We hold hands for a long time, swinging limply, our feet scraping the gravel beneath us. It’s like we’re on the cover of some morbid Hallmark card, two kids waiting in a park on the edge of a funeral. The scene is a muddy pastel, with tiny versions of ourselves. Eva is wearing a frilly dress and pigtails, and I’m in an oversize tuxedo and top hat. You can tell from the picture it’s going to rain soon, even if you can’t feel the moisture in the air, even if you can’t smell it.
It’s cold and we’re not wearing coats, and the sweat from our running absorbs into our clothes and our bones. Eva’s hand seems like the only warm thing I have ever touched, and I love her at this moment more than I have ever loved anyone.
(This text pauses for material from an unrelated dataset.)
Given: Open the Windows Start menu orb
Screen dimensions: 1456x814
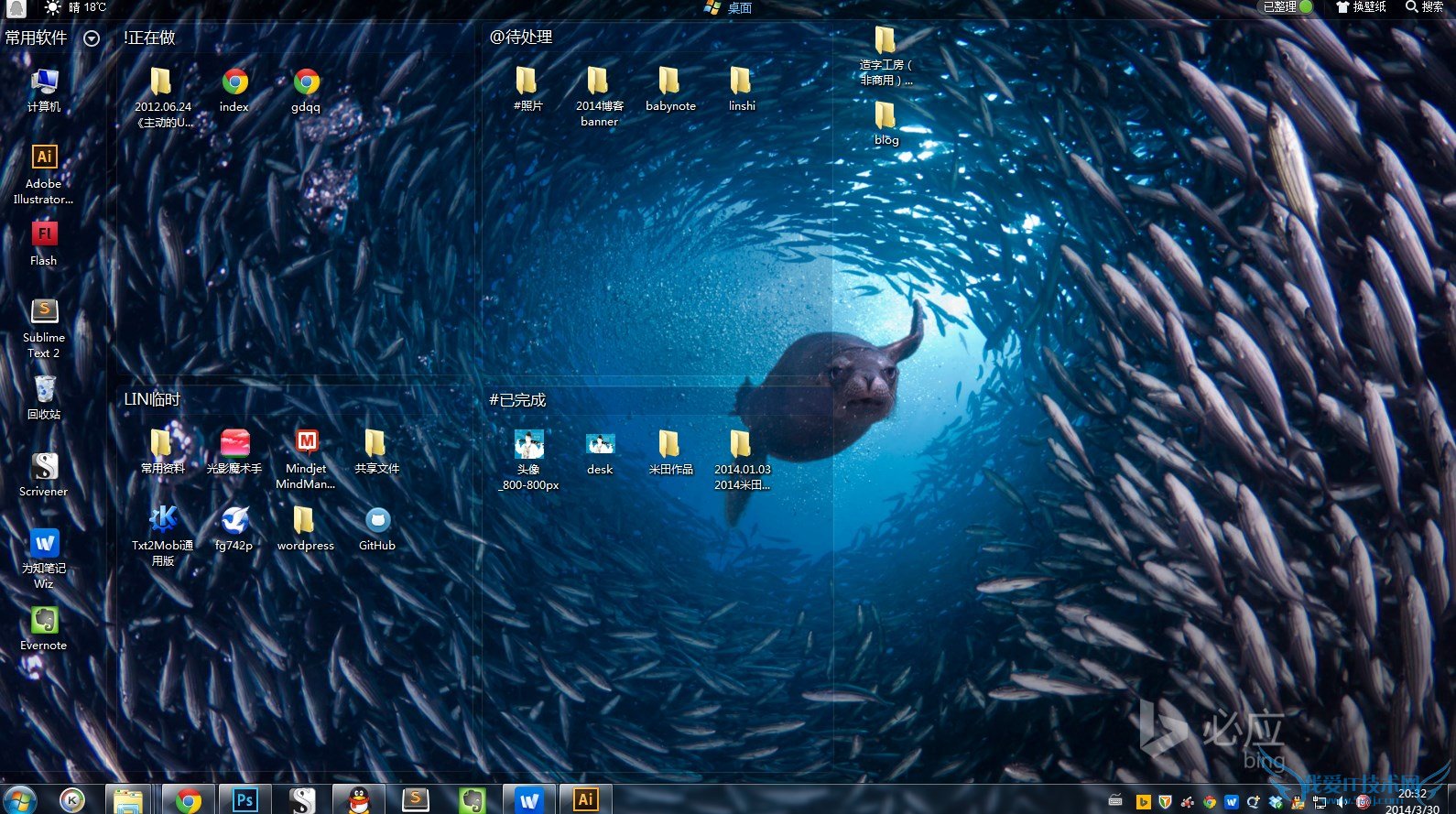Looking at the screenshot, I should pyautogui.click(x=19, y=799).
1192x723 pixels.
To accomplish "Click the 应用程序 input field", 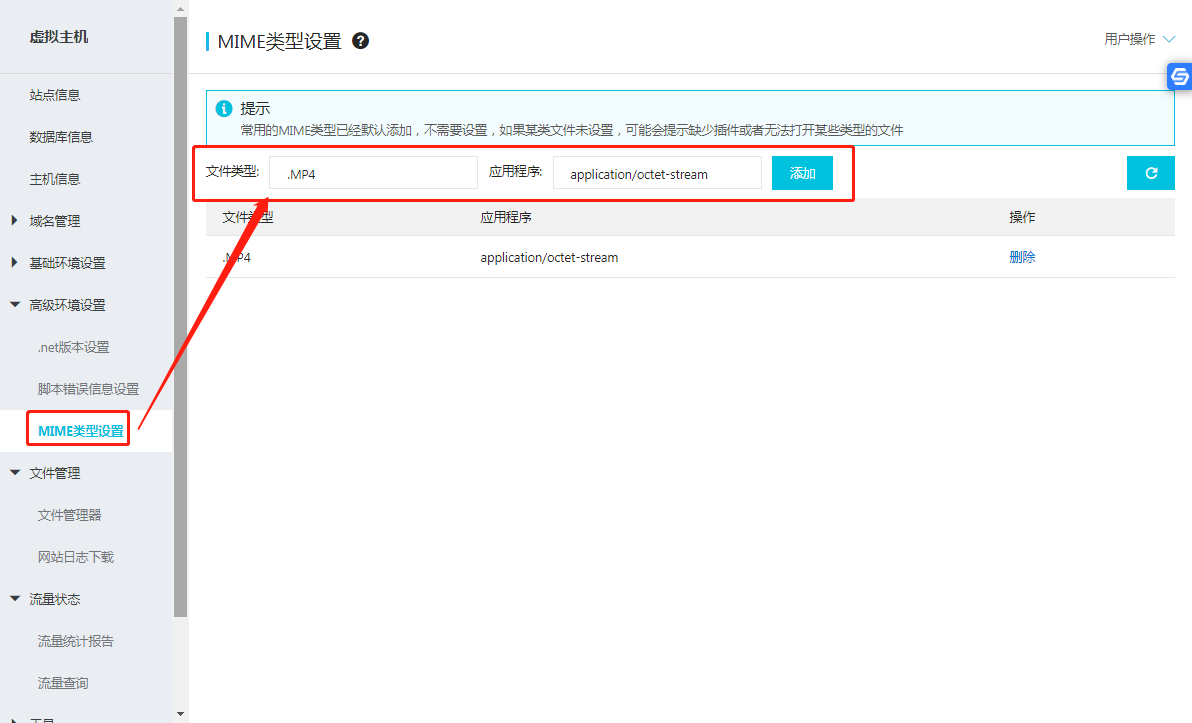I will click(657, 173).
“Are you ready to go back?” she says.
“Almost,” I tell her. I take a deep breath, feel the cold air in my lungs, taste the pine from nearby trees, taste the smoke from a distant chimney. I feel the sharp wetness of drizzle on my face. I breathe in, close my eyes, feel the swirling of life and faith and truth inside me. I breathe out, and they are all still there.
“Okay,” I say. “I’m ready.”
KELLY
In the next few days
we’ll all be gone. Jason graduates tomorrow. Then he’s off to military school. It’s me the next day, then Christopher and Eva. Olivia was supposed to go home af
ter that, but who knows what’s going to happen now.
After we’re all gone, Shirley will have a brand-new Group and will probably never think about us again. I wonder how many kids filter through here in a year, how many broken lives they attempt to put back together. I wonder how often they succeed. I’ve heard the statistic that only 10 percent of us stay sober for a year after graduating. What about the other 90 percent? Were the rest of us just a waste of time? Are we going to spend the rest of our short lives getting higher and higher until we can’t get high anymore? What then?
Or maybe some of us just aren’t done yet. Maybe we’ll choose recovery eventually, but just not yet. Maybe this was just practice and we collected everything we learned here, filed it away to use later when we decide we really need it. Later, because we’re so young and we have years’ worth of partying left in us. Later, because we still have time before we hit rock bottom.
But Olivia—I don’t think she has another bottom left. How can there be any lower for her to go?
The rest of us, I don’t know. Even though we’re only sixteen or seventeen, maybe this is our last chance. Or maybe it’s not. The scary thing is that there’s no way of knowing. I want to be one of the 10 percent who make it, but how many of us say that, and how many of us end up drunk a few days later? Maybe I’ll get out in the real world and forget everything I learned in here. Maybe the voice will come back, the one that tells me I have everything under control, that I shouldn’t worry, that it’s okay to relax and have a drink even though everything is falling apart, because a drink is the only thing that can fix it. And maybe that voice will win, and it’ll put those drinks in my hand and it’ll put that coke in my nose, and it’ll tell me it’s okay to drive. But this time it won’t be the neighbor’s porch and rosebushes that suffer. This time it will be someone’s sister or friend or father or daughter, and I will have traded their life for the chance to get high.